Given data.
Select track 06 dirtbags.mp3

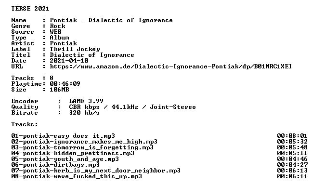pos(55,165)
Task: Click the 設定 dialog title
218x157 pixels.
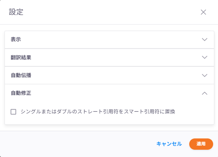Action: 16,12
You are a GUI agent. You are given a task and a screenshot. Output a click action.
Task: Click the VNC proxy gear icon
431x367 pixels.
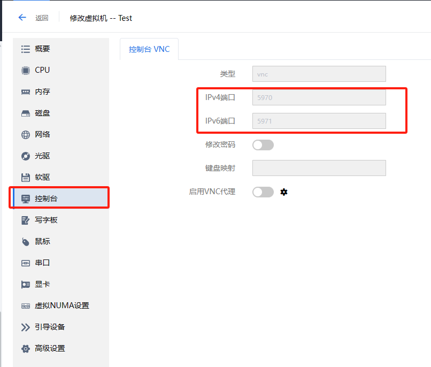[x=284, y=192]
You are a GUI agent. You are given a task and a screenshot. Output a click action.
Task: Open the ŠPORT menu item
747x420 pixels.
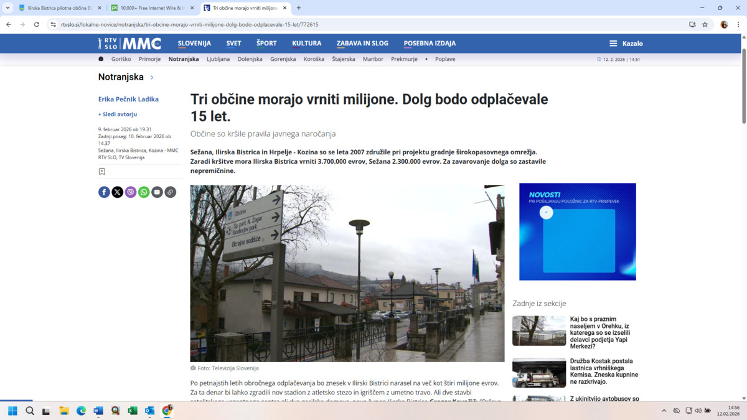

Activity.
The records above should be returned word for word, with every picture left out.

Exercise solution.
Select track 06 dirtbags.mp3

pos(55,165)
Task: Click the 設定 dialog title
218x157 pixels.
Action: 16,12
You are a GUI agent. You are given a task and a screenshot. Output a click action.
Task: Click the VNC proxy gear icon
431x367 pixels.
[x=284, y=192]
You are a GUI agent. You are given a task and a screenshot. Output a click action.
Task: Open the ŠPORT menu item
747x420 pixels.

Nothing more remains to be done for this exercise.